I will take you up on that, if you can hang in there lol let me see how the rest of the week goes and I will shoot you a pm either way.


----------



## crappie4me (Jan 25, 2009)

sounds great bro.


----------



## garhtr (Jan 12, 2009)

Tom 513 said:


> does nobody fish for more then a couple hours?


Guys I know normally do.
I try to never set a timeline on a fishing trip, I can one more cast for hours or try one more spot a dozen or more times. 
Right now I'm mainly out from late morning to late evening--- but once this weather stabilizes I'll leave home before daybreak and arrive home after nightfall--- (or fish all night) 
 I can also waste the whole day in a duck blind especially if I take two thermoses of coffee.
Good luck and good fishing


----------



## BuckeyeFishin07 (Apr 10, 2017)

I have friends like that also, they can't be away from their women too long! Haha. My wife usually goes with me, I only fish for 3-4 hours as of now because my back gets soar standing longer than that! I am work on that situation this year by getting back into shape and losing my belly will help my back! Hopefully it will help me stay on the water longer!


----------



## One guy and a boat (Aug 8, 2018)

Like you, I usually get one day a week to fish. Totally understand making the most of it. Anywhere from 8-48 hours and I'm in heaven. For me, it's just being on the water , relaxing and enjoying the moment. 

Kip


----------



## Troy Dave (Jan 26, 2007)

If I am by myself I usually last 4 to 5 hours. If someone is fishing with me I can go 8 to 10 hours. That said, if my grandson is with me we stop after 3 hours. He will actually announce it's time to quit while pulling in a fish. Can't believe he is my grandson, maybe an alien in disguise.


----------



## 1basshunter (Mar 27, 2011)

My life is built around my family and fishing 🎣 my wife new in the beginning (day one ) that I love to fish!!! And all she ever ask is that I go to church with her on Sunday.. So with that said Tom fine some people on OGF that share the same way you feel about going fishing for the day.. that should be easier than you think 🤔


----------



## crappiedude (Mar 12, 2006)

--- GIVEN DATA ---

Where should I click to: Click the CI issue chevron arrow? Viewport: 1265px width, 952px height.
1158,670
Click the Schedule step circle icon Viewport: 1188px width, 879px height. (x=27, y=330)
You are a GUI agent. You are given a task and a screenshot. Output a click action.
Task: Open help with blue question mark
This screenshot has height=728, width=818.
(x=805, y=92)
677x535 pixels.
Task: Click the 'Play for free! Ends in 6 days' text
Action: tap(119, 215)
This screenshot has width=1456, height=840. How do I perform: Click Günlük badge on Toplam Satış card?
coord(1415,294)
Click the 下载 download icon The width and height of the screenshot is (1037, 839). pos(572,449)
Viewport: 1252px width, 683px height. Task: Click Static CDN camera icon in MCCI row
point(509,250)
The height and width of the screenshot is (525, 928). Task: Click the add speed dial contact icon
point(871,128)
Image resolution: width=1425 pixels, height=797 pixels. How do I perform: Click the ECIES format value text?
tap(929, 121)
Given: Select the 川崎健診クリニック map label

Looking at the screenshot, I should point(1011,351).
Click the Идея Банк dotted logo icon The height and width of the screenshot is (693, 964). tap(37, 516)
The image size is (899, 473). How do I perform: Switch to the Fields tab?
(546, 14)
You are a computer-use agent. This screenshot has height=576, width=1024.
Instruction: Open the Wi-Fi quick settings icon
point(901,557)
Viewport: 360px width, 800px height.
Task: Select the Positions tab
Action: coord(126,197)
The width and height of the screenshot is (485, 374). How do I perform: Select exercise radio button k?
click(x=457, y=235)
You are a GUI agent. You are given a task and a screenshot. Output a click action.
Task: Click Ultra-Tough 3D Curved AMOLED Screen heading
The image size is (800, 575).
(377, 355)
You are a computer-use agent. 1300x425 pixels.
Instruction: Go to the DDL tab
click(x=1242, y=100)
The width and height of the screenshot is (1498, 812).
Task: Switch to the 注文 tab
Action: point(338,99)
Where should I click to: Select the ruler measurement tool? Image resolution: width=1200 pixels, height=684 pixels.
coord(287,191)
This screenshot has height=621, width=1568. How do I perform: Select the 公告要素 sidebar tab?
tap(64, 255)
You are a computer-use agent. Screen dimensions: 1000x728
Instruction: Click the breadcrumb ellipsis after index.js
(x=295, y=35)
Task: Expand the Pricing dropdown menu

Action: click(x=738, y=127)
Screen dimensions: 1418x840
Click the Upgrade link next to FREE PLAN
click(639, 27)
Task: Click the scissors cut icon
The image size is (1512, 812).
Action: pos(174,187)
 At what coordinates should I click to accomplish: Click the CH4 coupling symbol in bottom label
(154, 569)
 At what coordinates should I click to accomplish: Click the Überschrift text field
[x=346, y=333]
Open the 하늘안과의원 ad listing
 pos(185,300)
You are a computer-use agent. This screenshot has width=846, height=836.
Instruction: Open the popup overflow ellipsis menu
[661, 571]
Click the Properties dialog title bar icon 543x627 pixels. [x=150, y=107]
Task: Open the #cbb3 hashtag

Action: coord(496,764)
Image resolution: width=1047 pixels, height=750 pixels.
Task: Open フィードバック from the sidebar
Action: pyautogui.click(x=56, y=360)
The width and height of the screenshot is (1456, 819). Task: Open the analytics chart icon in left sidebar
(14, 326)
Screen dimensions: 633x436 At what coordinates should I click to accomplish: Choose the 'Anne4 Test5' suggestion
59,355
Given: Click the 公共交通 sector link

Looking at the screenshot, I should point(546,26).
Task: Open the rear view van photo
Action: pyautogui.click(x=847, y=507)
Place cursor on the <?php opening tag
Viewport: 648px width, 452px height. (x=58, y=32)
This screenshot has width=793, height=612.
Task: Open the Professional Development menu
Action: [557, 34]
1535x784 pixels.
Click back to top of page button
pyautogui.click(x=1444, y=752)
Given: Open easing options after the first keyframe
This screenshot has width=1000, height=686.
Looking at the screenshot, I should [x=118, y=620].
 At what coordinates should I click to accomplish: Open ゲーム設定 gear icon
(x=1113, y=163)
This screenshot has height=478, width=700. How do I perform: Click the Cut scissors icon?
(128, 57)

--- GOAL OF THE EXERCISE ---
Continue the forum thread about how long people stay out fishing, starting right after its last line.

--- TASK RESULT ---
I can usually get most of my friends to fish for 6-7 hours IF I can get them to go. My problem is just getting them to even commit in the 1st Place. I took one guy out to Paint Creek one day and his comment was "why did you have to take me to a lake so far away" (my truck, my boat, no offer to help with gas) That was the last time I fished with him.
I can fish about 8-10 hours but I do a lot of short trips when I'm by myself. I'm not much for just sitting around the house so if I have a few hours open I go fishing. I can be on the water and the truck parked in 14 minutes from time I leave the house.


----------



## 9Left (Jun 23, 2012)

Same here...If I plan on taking the boat to the lake, I am going to make a day of it... I'm usually at the lake at 7 AM and I'm not home until after dinnertime. Caesars is only about a 20 minute drive for me so short scouting trips on foot usually work out well… My main problem is no one I know wants to go and hike a mile or two through the woods with me....


----------



## kycreek (May 31, 2006)

I'm good for 6 or 7 hours whether they are biting or not. If everything (weather & fish) cooperates I'm good for a few hours more. Time flies by usually. Guess that's why I fish by myself 95% of the time.


----------



## SmallieKing (Apr 11, 2007)

I can't get many people to commit either. Thankfully I've got my 11 and 13 year Olds to go. They're to the age they can do it all on their own amd help with the boat. Plus it gives mom a break


----------



## MagicMarker (Mar 19, 2017)

I fish to enjoy it. If I’m having fun then I’ll fish all day. When it starts not being fun l’ll quit and do something else


----------



## Tom 513 (Nov 26, 2012)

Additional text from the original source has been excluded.